** TASK PROMPT **
When a line of the records contains "icon", copy it.

Stored data entries
____________
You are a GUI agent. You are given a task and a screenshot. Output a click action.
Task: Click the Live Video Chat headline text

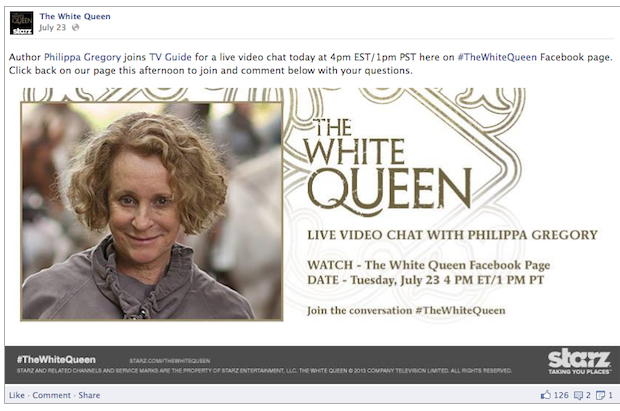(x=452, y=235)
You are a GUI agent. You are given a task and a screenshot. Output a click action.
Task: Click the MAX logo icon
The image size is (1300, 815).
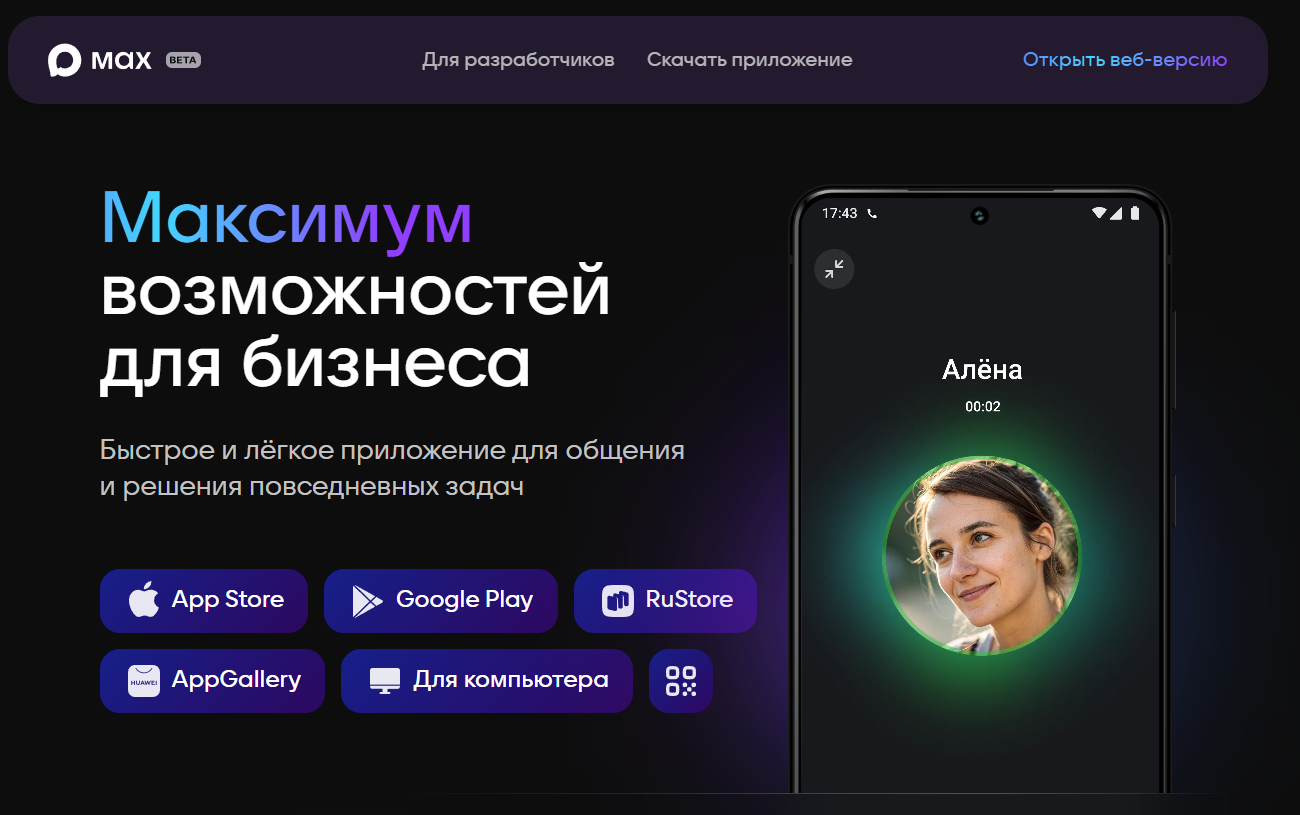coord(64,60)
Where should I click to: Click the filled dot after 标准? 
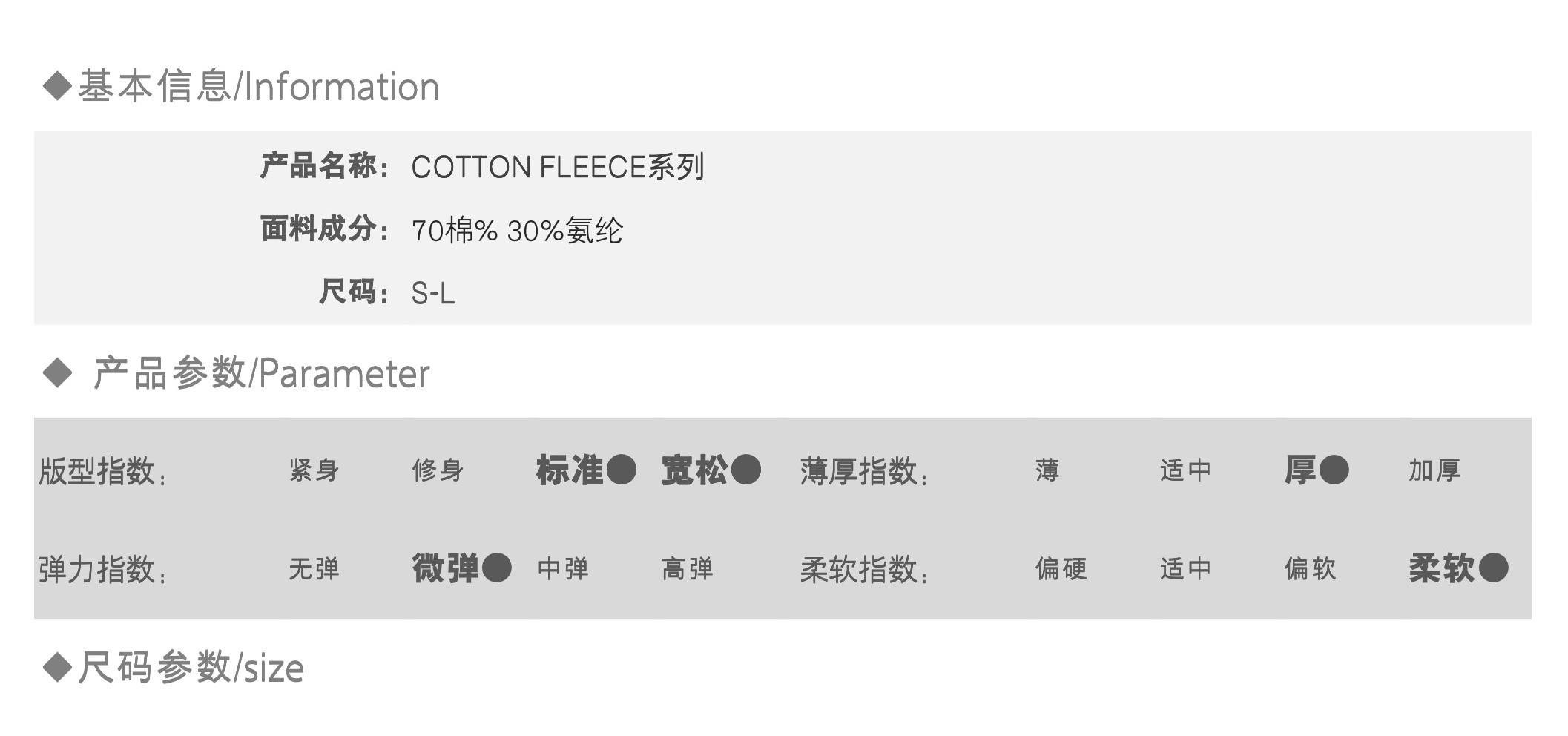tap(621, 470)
____________
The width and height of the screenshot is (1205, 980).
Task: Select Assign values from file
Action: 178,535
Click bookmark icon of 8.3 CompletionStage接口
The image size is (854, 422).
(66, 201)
____________
** EXERCISE RESPONSE **
Task: Click the MAX logo icon
Click bookmark icon of 8.3 CompletionStage接口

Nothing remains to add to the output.